We bashed out the wall in the kitchen, and now instead of looking like this (and please ignore the majority of the furniture in this photo, as it is no longer there and/or part of our fabulous collection):

It looks like this (and yes, we just spray-painted that godawful chandlier and put shades on it, but hey, it was a $12 fix):

SO MUCH BETTER! We're putting a small column at the end of the shelf and a pot rack dangling from the ceiling right above it, but that's going to have to wait until either of us is more inspired. At this point, I don't think there's much else we can do to the downstairs, aside from gutting and redoing that nasty little bathroom... Yeah, okay, that's kind of major. One of these days, maybe.

Norah leaped into preschool today at the snooty-booty, awesomely fabulous Montessori school.
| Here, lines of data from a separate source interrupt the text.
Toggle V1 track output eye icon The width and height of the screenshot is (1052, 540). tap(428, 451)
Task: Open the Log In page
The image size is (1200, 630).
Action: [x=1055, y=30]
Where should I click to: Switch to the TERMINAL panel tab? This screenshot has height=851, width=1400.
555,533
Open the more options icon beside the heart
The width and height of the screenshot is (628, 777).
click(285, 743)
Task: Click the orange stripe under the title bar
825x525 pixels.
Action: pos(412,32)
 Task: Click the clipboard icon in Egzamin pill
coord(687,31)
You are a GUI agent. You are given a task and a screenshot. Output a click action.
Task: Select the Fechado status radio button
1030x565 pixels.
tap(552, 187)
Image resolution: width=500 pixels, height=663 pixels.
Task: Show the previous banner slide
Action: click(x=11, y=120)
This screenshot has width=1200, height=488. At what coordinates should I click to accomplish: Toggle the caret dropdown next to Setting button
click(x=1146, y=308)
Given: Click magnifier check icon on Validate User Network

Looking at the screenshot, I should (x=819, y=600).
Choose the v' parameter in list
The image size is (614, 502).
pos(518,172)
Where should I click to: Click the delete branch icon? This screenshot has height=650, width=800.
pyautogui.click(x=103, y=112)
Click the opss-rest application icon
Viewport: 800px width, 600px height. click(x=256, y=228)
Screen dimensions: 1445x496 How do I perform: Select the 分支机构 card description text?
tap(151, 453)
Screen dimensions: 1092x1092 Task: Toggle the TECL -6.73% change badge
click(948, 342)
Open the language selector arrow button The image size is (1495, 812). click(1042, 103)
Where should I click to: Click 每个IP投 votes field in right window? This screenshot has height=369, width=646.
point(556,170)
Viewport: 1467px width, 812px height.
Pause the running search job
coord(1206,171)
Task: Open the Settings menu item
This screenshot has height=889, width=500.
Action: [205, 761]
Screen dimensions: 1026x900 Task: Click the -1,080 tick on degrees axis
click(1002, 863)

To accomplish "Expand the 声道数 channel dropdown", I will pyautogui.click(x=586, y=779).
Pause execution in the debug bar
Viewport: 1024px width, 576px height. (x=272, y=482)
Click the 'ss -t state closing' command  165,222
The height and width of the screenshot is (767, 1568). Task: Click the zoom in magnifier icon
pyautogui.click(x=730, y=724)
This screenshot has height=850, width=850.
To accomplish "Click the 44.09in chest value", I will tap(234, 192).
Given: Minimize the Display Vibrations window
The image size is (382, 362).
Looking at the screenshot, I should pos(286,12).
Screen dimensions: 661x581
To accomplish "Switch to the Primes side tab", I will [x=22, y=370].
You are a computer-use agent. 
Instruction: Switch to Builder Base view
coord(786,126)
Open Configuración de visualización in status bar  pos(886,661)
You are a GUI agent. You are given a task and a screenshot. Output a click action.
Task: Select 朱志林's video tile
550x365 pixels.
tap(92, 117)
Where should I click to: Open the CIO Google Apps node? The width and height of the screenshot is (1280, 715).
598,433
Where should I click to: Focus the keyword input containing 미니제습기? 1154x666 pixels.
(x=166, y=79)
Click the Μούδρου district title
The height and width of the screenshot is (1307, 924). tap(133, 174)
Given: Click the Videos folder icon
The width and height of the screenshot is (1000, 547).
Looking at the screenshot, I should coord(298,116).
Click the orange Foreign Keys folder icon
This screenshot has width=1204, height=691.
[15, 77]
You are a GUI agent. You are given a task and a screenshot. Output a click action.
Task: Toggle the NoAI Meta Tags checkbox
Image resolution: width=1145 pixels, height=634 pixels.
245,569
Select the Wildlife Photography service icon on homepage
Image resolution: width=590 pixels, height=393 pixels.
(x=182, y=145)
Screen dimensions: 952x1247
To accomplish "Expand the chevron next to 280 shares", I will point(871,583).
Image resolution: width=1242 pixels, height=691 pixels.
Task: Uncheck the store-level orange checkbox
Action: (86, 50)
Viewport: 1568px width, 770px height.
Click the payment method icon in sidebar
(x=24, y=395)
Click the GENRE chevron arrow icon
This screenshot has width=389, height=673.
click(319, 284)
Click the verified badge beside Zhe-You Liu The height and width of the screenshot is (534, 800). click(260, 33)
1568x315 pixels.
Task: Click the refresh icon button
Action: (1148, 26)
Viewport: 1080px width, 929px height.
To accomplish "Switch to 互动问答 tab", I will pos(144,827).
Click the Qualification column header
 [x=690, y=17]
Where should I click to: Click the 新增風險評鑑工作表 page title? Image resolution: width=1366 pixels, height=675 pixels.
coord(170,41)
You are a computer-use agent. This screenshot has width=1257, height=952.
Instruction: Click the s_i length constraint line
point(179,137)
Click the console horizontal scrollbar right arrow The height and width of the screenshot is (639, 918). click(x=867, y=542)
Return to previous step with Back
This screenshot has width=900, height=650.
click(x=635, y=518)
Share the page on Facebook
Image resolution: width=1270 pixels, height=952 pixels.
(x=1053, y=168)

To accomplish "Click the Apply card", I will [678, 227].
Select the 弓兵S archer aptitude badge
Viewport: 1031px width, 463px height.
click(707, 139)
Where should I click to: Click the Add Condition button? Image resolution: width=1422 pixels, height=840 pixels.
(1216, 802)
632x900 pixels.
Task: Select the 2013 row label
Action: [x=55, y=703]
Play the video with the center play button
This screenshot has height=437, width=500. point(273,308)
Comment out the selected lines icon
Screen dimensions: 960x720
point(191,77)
It started out brilliantly: she marched up there, took her new light-up shoes off, put on her ballet slippers (they can't wear outside shoes in the classroom), hugged the teacher, and went off to see the fish while I melted with glee. Glee for her, because she was clearly having a good time and bypassing that whole freakout issue, and - let's be honest here - glee for me, because I only had one small, non-mobile, morning-napping kid to shuttle around with me. I love me some Norah, but Mama needs her working time. And time to watch CSI reruns on Spike. Oh yes I did.

Then I went to pick her up, and all thoughts of the mad zexy Nick Stokes went zip! out my head, because there was my poor, defenseless, abandoned baby, crying her eyes out and holding her teacher's hand. "It's been on and off tears for about two hours," the teacher said, "but in between, she seemed to have a really good time. I really think she's fine." Then Norah cranked up the waterworks, and I killed myself with a tiny wooden Montessori-approved play knife. "What happened, pal? Are you okay? How was it?" I asked her.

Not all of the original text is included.